I still have a crush on Hal Linden.

AKA Harold Lipshitz.
posted by Naberius at 11:55 AM on April 6, 2012


One of the best sitcoms of all time. Let's compare that era of sitcoms to now:

THEN
Barney Miller
All In The Family
The Jeffersons
M*A*S*H
Good Times
Soap (although I guess maybe that's not a sitcom??)


NOW
How I Met Your Mother????????


Yeah....

posted by spicynuts at 11:55 AM on April 6, 2012 [3 favorites]


NOW
Louis
Archer
Community
Parks & Rec
30 Rock

...I can keep going.
posted by griphus at 11:59 AM on April 6, 2012 [13 favorites]


"Louie," rather.
posted by griphus at 11:59 AM on April 6, 2012


You mean Stefan Kapekne? I can't believe I remember his name - I was 10 years old.
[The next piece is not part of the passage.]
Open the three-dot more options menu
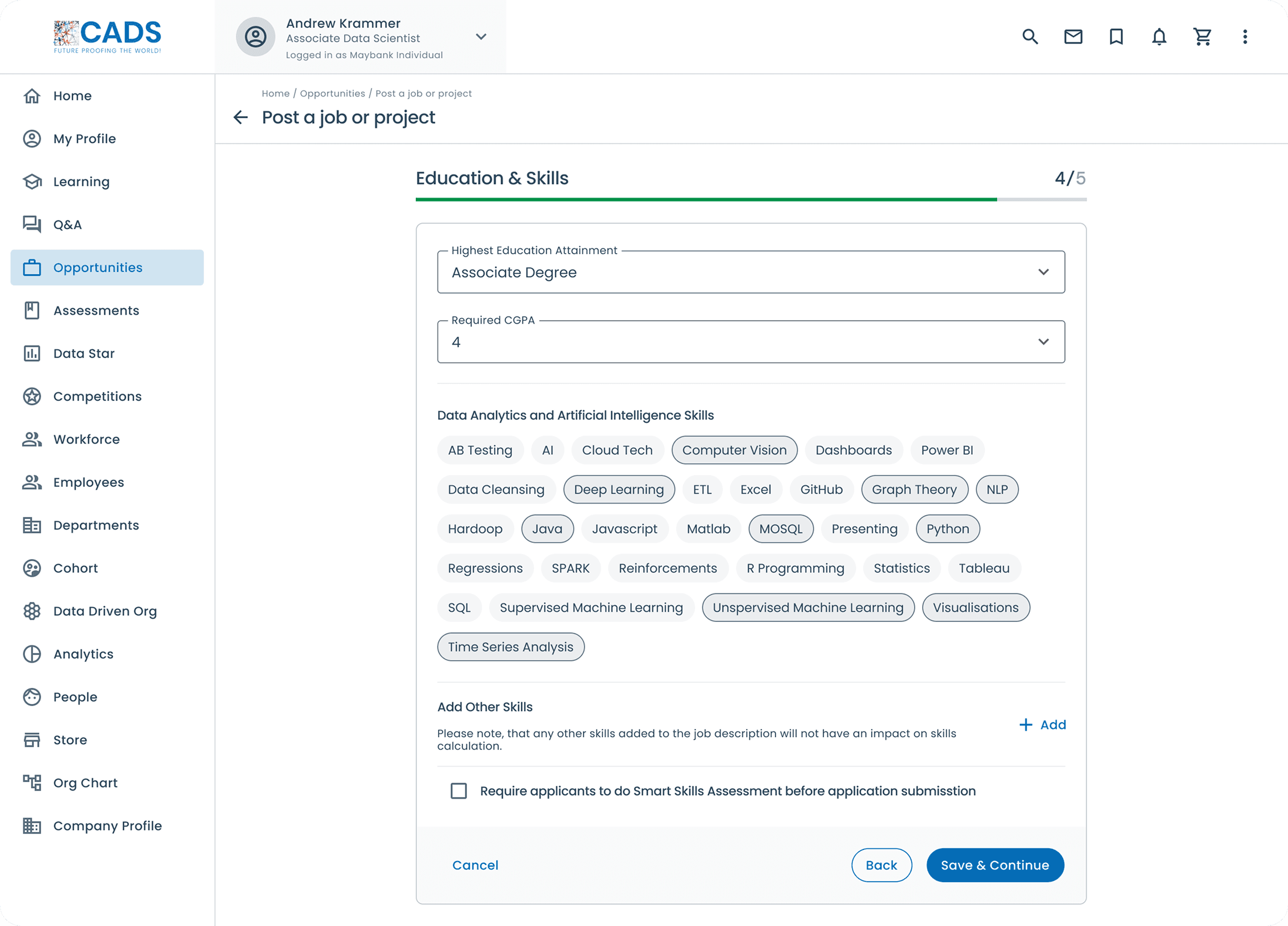 coord(1245,37)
I loved this show, though.
posted by Flashman at 12:00 PM on April 6, 2012


Now:

The Office
30 Rock
Community
Cougar Town
Modern Family
The Big Bang Theory
posted by Bonzai at 12:01 PM on April 6, 2012 [1 favorite]
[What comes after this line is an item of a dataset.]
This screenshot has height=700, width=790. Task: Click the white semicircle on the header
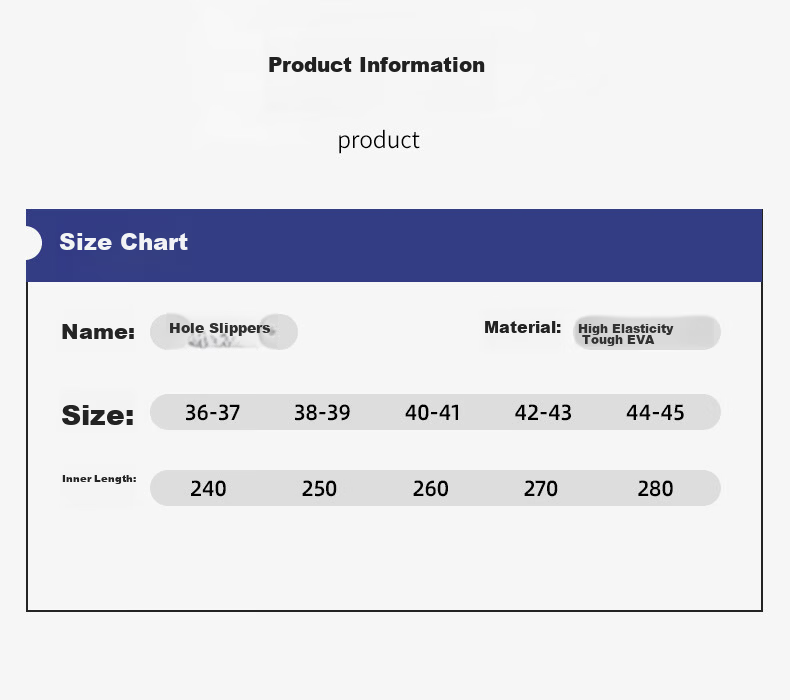pyautogui.click(x=34, y=243)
And let's not forget the awesome bass intro on the theme song.

Many a night I sat with my bass poised on my lap, waiting at the ready for the theme song to start so I could learn it. Greatest theme song ever, except maybe for Hawaii Five-O.
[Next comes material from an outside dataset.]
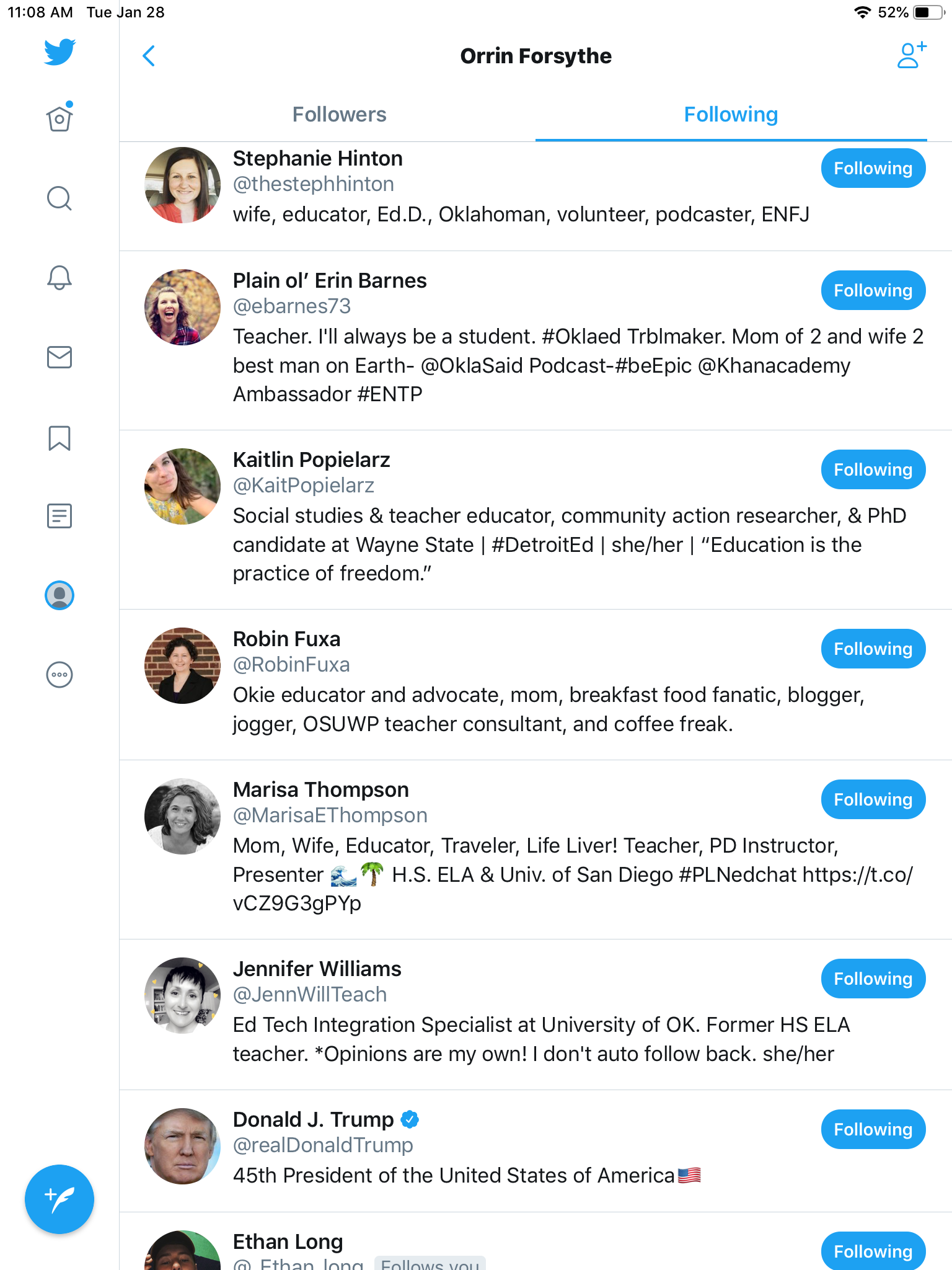Open Direct Messages envelope icon
Image resolution: width=952 pixels, height=1270 pixels.
(60, 357)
What a great cast, too. Fish was the man.
posted by Devils Rancher at 12:02 PM on April 6, 2012 [6 favorites]


New Girl
Happy Endings
posted by Bonzai at 12:04 PM on April 6, 2012 [1 favorite]


Yeah, this was my 9-years-old watch-with-Mom show. Just loved it. Dietrich was my favorite - such a dry wit. And later, when I started learning to play bass, you know I had to nail the opener to the theme.
posted by schoolgirl report at 12:05 PM on April 6, 2012 [2 favorites]


Wojo's still alive and working by the looks of his IMDB entry.
posted by jquinby at 12:09 PM on April 6, 2012


I loved the episode with the guy who claimed to be a time traveller, who when asked to give his birth date (and said something ridiculous like 1995) only shrugged and said "Post-war baby boom."
posted by jokeefe at 12:09 PM on April 6, 2012 [2 favorites]


What what but there is no doink doink, how can it be the best cop show ever without the ubiquitous doink doink?

Just kidding. I actually really liked Barny Miller and still do (and frankly don't give a rats ass for the L&O franchise, except perhaps very very early episodes, the less smooth the better in my book). Seemed like the human interactions, on Barny Miller where a bit more real than most shows
posted by edgeways at 12:10 PM on April 6, 2012


schoolgirl report: "Dietrich was my favorite - such a dry wit."

Mine too.

There's a moment in an episode that I remember and have been trying to find... the cast is standing around a desk staring at a device they can't identify, speculating on what it is. Dietrich comes in and as he's walking by looks down and says, "Hey, who brought the bomb?"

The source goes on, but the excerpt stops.